Tuesday, October 20, 2009

It's said all the time but...


Yesterday, while I was studying for my upcoming Chinese midterm, I stumbled upon this documentary, The Blood of Yingzhou District. I have never watched a documentary more devastating and heart wrenching. This says a lot given that I've seen a number of dramatic films, ranging from Schindler's List to The Pianist, and not shed a tear. But this documentary truly tore at my soul.

The Blood of Yingzhou District follows a few children who have been orphaned by AIDS. In an attempt to make money and support their family, their parents sold their blood. What I've gathered from the documentary is that everyone's blood would be mixed together, all the plasmas would be removed and then the blood would be returned to the body so that they would be able to give blood again sooner. In that way, if one person had AIDS 50 other people would contract it.

What got me the most when watching this documentary was the story of Gao Jun, a 2 year old boy who is HIV positive. With the death of his parents, the only person willing to care for him is his grandmother who is mentally unstable. It really hit me hard when I saw his distended belly and his body covered in scabs. It is so painful to see a child be outcast from society.
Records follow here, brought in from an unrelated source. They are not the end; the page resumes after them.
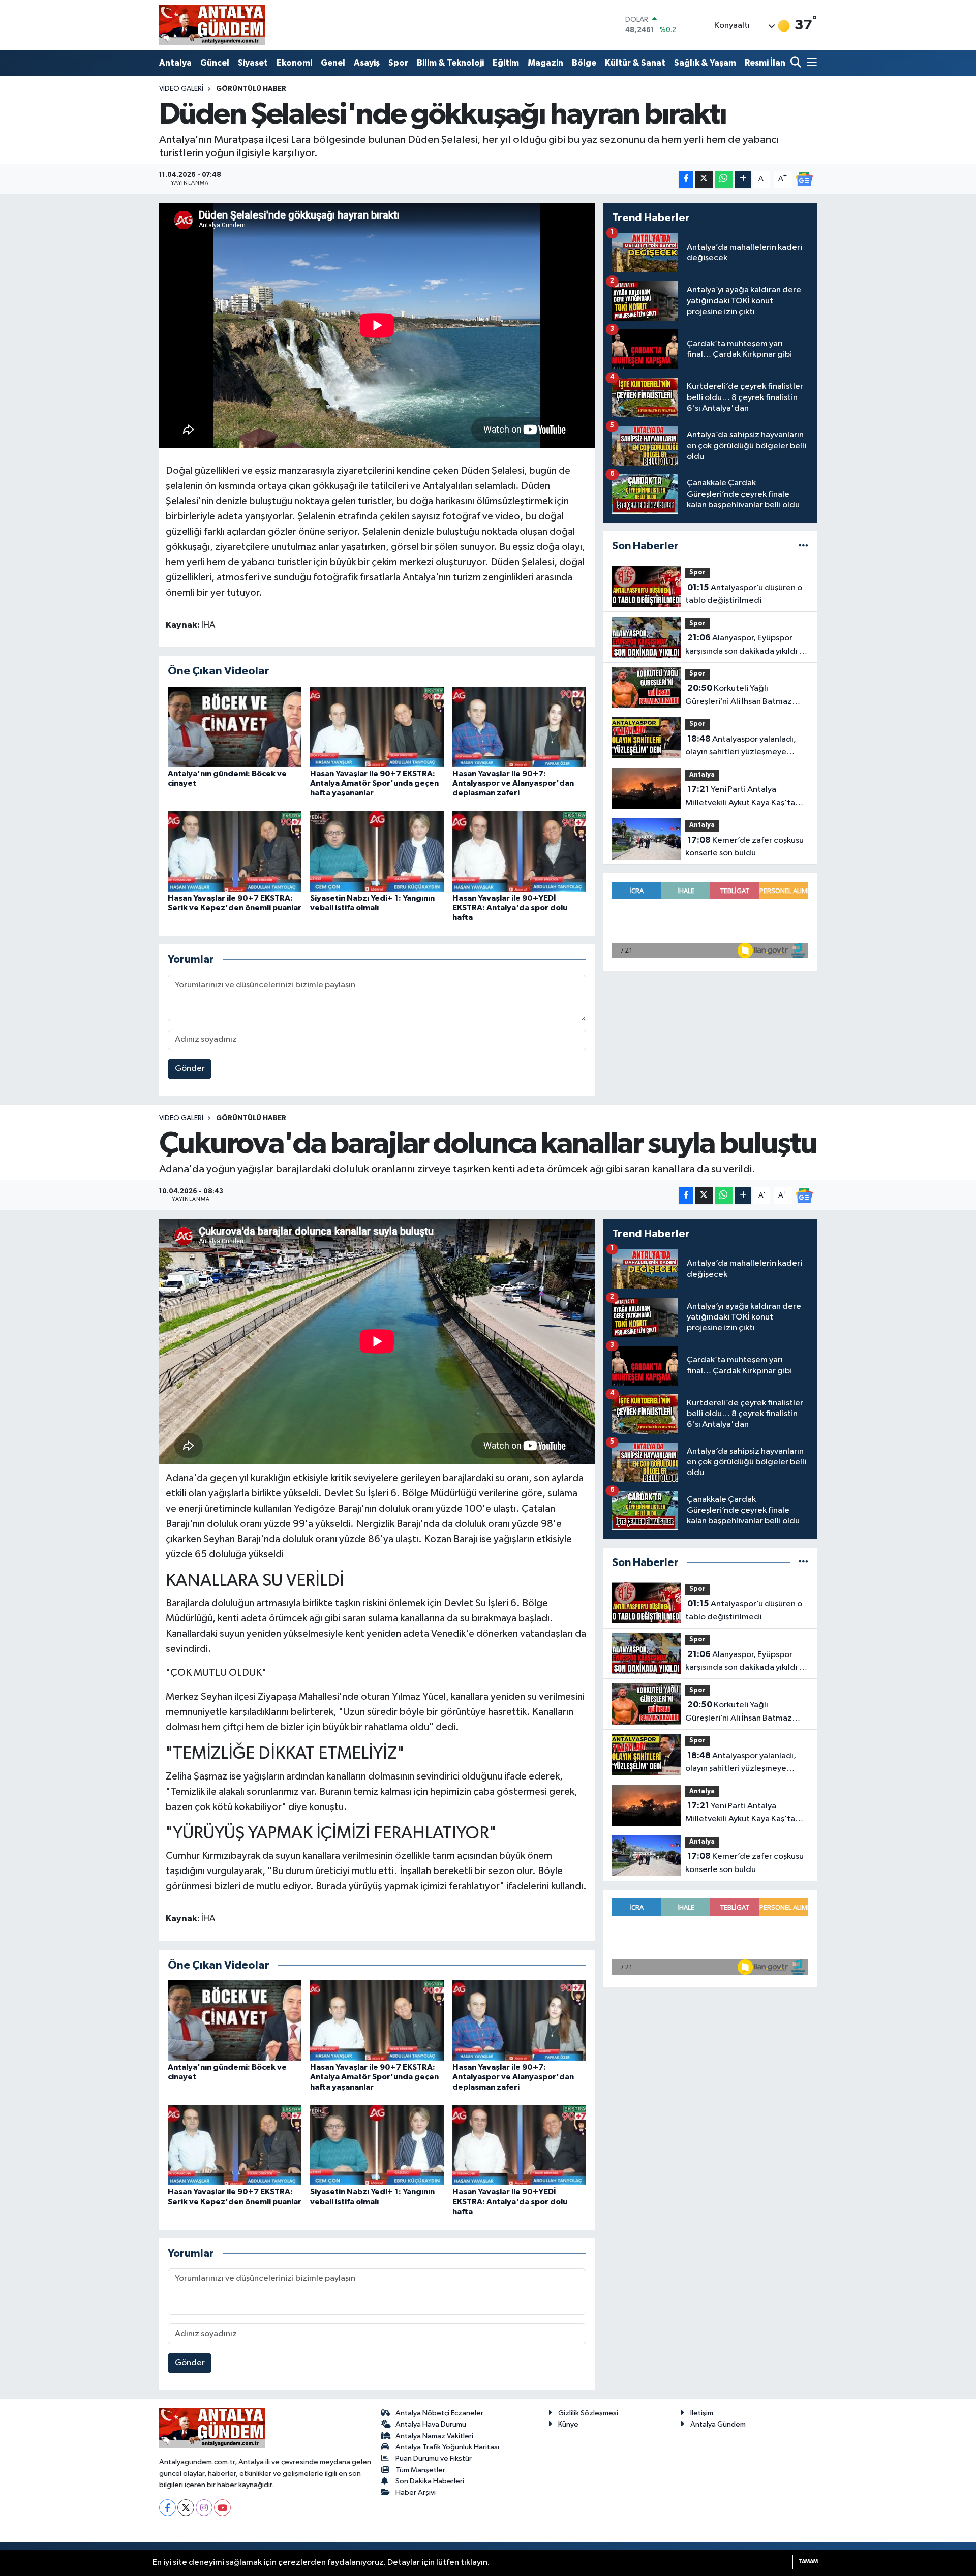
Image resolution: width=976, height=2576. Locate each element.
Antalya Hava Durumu (430, 2424)
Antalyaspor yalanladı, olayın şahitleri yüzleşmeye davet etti (740, 746)
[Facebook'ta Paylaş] (686, 179)
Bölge (584, 62)
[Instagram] (204, 2507)
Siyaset (253, 62)
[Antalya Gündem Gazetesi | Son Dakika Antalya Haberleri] (212, 25)
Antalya (175, 62)
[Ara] (796, 63)
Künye (568, 2424)
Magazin (545, 62)
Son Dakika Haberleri (429, 2481)
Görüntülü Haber (251, 89)
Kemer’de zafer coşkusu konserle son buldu (744, 847)
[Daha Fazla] (743, 179)
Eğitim (506, 62)
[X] (185, 2507)
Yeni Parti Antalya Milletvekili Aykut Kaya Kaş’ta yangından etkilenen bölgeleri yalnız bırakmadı (742, 797)
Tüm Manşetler (420, 2470)
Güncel (214, 62)
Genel (333, 62)
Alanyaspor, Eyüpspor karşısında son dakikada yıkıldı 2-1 (746, 645)
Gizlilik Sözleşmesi (588, 2413)
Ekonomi (294, 62)
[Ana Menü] (810, 63)
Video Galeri (181, 89)
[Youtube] (222, 2507)
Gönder (190, 1068)
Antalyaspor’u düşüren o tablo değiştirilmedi (743, 594)
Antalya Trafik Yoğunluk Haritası (447, 2447)
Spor (398, 62)
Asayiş (367, 62)
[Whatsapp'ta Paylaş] (724, 179)
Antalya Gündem (718, 2424)
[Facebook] (167, 2507)
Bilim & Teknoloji (450, 62)
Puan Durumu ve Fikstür (433, 2458)
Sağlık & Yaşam (705, 62)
I guess what I'm trying to say is that this documentary really made me appreciate all that I have in life. My life is probably better than 99% of the world. I feel like humans always ask for too much and I really want to try to be grateful for what I have. I hope that more people watch this documentary and I hope that one day I can truly help children in these conditions

Tuesday, October 6, 2009

Work and Work

Due to popular demand, I'm going to write another entry. lol

I started my new work schedule this week. Excluding 6 am shifts at Starbucks, this has been the worst work schedule ever. Anyone who has ever met me knows that I am not a morning person. I do not enjoy waking up to catch the sunrise, no, I enjoy waking up at high noon when most peoples' days are half done. I enjoy lounging around and eventually getting my lazy ass to class. Therefore, my previous 1:30 class schedule was ideal. Mondays and Wednesdays were my rewards for terrible 10:30 classes on Tuesday and Thursday. Unfortunately, I now wake up at 7:45 am those days. By the time 8:30 pm rolls around I just want to crawl into bed and sleep. In essence, I have become a cranky old grandma.
I'm currently brainstorming ways I can maximize my sleep. The idea of going to work tomorrow in my sleep clothes, with bed head and a mug of coffee seems rather appealing right now.
Midterms are approaching, as in I have a midterm tomorrow. Studying for tests were always soo much easier in high school. Mainly because I had absolutely nothing to do every night except my homework. I was so studious and responsible. Clearly, that is no longer true. For example, instead of studying for my psychology midterm yesterday I instead spent over 3 hours doing absolutely nothing. When normal people say this it's usually an exaggeration. I, however, am in no way exaggerating. I sat in front of my lap top, ate watermelon, facebook stalked, smoked cigarettes, and moped. When I was done moping I happily realized that I was way too tired to study efficiently and decided to go to bed.
Awesome

Sunday, September 20, 2009

What to do next?

I've been blogging since I was a freshman in high school. I guess it's been a good 7 years since I wrote my first entry. That seems so long ago. I decided to get a new blog and leave my livejournal behind since my entries were rife with entries about teenage angst, grammatical errors, and other embarrassing writing disasters.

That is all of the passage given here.